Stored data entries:
^^^^^^^^

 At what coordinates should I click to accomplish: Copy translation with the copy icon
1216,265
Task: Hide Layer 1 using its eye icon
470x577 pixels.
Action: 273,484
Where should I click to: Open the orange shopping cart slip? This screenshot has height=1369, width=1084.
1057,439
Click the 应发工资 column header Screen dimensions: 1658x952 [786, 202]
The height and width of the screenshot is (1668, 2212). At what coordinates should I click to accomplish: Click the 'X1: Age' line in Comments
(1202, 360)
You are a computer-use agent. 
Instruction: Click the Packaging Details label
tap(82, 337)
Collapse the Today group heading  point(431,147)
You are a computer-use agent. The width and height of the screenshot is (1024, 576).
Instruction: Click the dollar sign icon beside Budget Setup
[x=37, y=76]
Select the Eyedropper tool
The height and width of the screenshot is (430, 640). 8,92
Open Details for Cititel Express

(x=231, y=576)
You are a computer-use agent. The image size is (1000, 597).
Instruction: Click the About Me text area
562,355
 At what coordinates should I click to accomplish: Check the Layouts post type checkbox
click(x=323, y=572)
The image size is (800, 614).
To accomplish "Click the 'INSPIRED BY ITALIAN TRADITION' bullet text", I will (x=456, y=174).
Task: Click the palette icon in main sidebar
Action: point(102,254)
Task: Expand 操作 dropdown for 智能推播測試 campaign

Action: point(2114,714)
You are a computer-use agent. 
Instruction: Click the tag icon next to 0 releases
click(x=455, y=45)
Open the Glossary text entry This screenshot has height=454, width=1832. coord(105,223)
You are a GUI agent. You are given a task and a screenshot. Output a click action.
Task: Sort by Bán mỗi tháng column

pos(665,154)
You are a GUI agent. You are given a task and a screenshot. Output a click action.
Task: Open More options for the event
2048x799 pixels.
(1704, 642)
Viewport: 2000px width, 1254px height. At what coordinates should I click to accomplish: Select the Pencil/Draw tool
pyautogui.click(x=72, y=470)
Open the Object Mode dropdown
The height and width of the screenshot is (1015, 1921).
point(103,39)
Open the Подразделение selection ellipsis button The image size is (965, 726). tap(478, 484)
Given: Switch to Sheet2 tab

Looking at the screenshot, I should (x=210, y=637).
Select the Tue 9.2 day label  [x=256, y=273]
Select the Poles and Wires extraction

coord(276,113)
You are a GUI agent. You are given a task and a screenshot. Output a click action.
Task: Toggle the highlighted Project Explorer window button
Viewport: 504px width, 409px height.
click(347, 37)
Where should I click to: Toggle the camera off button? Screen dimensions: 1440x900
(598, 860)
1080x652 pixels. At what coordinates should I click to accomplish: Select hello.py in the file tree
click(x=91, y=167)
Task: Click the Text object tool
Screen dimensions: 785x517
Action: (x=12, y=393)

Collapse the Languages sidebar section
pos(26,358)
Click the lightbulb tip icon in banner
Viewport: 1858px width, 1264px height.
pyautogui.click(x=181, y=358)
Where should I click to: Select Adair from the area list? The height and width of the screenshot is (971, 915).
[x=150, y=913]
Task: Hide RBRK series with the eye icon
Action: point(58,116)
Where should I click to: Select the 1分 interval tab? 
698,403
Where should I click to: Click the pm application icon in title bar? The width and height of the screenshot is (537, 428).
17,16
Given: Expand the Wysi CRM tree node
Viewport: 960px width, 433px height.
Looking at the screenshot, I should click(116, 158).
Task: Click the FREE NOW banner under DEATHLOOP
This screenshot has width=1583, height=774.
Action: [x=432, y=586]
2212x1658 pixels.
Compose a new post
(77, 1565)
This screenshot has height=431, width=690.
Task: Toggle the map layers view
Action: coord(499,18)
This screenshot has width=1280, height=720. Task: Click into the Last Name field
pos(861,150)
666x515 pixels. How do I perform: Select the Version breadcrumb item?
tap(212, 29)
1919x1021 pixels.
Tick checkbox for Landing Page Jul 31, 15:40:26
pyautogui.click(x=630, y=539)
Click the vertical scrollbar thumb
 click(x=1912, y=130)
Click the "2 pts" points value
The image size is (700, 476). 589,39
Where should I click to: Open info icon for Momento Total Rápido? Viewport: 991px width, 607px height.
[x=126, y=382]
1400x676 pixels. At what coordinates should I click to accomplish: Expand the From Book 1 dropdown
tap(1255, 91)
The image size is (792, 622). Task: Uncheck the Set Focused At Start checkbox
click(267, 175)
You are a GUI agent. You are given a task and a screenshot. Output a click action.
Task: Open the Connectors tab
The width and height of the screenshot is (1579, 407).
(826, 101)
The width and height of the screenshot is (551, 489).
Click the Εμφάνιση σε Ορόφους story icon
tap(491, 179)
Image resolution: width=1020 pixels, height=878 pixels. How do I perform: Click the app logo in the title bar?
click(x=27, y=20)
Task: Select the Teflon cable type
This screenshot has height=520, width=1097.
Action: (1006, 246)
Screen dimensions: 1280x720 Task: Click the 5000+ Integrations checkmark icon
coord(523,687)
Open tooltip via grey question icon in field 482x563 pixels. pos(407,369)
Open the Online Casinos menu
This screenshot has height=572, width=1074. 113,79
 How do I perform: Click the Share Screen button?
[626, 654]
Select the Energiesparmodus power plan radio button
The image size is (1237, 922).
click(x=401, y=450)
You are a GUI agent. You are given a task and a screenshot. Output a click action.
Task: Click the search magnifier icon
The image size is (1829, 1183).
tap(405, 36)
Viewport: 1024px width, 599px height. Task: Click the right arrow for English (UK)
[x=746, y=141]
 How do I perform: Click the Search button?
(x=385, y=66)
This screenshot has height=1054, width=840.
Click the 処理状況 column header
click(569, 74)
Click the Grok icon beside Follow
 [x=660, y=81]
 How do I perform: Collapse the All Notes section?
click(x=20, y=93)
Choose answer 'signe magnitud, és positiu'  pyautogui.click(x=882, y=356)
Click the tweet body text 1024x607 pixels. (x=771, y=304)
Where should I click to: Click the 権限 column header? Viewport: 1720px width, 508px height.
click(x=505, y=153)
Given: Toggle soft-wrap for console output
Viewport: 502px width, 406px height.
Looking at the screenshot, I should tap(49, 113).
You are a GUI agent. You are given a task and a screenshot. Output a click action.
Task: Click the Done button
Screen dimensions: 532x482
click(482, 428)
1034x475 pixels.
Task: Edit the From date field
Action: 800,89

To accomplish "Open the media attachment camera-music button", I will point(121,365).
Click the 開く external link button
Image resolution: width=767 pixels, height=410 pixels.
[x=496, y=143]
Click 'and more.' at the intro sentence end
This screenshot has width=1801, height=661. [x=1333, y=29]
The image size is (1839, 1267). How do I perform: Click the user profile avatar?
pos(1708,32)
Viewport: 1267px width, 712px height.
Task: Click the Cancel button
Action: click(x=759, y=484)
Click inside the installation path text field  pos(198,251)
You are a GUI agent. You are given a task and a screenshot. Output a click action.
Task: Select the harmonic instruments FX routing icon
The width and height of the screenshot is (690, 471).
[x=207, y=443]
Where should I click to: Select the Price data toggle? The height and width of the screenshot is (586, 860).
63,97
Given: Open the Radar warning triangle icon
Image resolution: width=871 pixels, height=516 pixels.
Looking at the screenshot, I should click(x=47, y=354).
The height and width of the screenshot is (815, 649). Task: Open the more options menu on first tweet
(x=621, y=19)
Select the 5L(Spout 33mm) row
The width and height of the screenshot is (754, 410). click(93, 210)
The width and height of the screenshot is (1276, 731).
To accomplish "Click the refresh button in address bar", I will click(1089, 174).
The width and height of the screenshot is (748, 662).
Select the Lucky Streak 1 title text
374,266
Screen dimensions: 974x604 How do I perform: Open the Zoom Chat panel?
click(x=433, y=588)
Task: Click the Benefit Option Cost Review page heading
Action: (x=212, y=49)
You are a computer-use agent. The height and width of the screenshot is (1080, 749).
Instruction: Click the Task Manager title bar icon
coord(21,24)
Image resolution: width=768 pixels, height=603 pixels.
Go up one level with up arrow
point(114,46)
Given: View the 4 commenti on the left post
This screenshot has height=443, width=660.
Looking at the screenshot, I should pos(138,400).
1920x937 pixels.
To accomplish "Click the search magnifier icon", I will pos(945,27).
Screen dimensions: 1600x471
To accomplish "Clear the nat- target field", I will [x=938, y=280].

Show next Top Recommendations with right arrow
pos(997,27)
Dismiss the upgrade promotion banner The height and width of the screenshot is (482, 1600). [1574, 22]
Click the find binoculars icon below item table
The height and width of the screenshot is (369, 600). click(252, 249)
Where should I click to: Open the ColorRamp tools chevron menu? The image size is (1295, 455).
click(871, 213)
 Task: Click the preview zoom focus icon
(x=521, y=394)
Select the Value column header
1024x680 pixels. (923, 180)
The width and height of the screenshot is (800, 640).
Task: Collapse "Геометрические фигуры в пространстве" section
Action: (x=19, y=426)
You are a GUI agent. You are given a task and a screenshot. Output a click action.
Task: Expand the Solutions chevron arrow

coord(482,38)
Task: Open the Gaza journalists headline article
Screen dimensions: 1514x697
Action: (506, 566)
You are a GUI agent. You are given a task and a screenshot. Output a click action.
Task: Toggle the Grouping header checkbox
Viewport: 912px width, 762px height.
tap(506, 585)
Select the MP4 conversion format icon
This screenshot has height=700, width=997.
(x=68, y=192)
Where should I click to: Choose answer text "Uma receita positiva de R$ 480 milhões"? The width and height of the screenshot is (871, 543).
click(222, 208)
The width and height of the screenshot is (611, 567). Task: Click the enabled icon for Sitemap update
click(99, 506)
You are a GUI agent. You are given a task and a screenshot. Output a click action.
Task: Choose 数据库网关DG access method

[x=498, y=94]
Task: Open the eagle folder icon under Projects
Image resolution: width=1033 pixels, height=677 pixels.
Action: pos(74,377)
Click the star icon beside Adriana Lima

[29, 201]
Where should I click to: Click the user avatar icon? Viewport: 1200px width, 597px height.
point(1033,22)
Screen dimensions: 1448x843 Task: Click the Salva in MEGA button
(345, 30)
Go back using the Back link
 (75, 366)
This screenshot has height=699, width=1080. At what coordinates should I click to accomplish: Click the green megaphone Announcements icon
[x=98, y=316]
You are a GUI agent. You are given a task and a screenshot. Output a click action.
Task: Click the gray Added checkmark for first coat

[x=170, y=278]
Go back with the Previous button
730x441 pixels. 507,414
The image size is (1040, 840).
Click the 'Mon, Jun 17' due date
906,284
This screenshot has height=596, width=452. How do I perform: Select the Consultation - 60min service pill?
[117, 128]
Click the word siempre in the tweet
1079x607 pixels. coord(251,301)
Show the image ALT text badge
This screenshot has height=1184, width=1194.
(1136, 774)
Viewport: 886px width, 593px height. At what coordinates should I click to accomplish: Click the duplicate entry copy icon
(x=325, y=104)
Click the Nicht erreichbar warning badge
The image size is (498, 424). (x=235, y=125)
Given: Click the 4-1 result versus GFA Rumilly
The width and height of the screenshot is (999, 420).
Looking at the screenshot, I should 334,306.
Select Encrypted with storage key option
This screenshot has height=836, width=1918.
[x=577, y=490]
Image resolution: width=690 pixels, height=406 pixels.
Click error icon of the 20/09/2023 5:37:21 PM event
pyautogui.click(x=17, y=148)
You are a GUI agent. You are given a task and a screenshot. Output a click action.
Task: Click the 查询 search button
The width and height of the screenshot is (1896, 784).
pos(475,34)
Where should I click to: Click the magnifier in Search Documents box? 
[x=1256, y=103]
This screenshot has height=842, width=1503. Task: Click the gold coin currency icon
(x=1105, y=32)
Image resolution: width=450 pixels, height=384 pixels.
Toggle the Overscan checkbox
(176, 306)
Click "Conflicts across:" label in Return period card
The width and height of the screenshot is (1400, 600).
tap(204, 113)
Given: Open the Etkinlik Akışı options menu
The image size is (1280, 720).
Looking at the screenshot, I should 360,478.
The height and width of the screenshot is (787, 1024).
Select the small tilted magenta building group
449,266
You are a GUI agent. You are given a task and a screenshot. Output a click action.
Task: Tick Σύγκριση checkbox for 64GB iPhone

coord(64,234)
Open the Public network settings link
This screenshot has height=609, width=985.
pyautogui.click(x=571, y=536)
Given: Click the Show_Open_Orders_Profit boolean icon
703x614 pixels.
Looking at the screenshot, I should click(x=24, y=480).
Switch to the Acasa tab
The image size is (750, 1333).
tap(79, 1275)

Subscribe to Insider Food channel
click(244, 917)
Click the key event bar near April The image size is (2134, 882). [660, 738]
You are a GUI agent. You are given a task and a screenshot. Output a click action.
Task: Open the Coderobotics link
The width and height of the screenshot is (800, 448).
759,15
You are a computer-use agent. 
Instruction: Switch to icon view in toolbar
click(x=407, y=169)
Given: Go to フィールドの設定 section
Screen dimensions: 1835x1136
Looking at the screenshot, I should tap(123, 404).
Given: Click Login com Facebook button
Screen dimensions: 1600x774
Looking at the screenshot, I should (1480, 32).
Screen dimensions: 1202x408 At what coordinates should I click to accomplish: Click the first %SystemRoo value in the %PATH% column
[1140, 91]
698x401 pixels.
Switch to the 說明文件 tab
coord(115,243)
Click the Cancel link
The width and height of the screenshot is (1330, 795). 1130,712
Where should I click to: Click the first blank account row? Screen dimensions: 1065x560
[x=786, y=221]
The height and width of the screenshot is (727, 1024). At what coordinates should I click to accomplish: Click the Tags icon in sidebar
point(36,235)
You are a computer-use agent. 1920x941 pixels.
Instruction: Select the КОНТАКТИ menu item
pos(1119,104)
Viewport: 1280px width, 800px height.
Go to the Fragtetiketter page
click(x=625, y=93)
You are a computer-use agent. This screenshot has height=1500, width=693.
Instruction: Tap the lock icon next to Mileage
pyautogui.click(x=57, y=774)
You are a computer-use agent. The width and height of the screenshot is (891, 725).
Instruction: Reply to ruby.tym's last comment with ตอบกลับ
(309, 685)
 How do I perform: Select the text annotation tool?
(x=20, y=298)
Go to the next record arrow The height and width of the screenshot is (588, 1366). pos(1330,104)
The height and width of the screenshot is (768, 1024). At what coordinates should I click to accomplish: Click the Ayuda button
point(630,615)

^^^^^^^^

# DESCRIPTION OF THE TASK:
The output should be exactly the lines above from the line containing "This screenshot has width=1280, height=720." to the line containing "1919x1021 pixels.", inclusive, with no other lines.

# SOLUTION TO THIS EXERCISE:
This screenshot has width=1280, height=720. Task: Click into the Last Name field
pos(861,150)
666x515 pixels. How do I perform: Select the Version breadcrumb item?
tap(212, 29)
1919x1021 pixels.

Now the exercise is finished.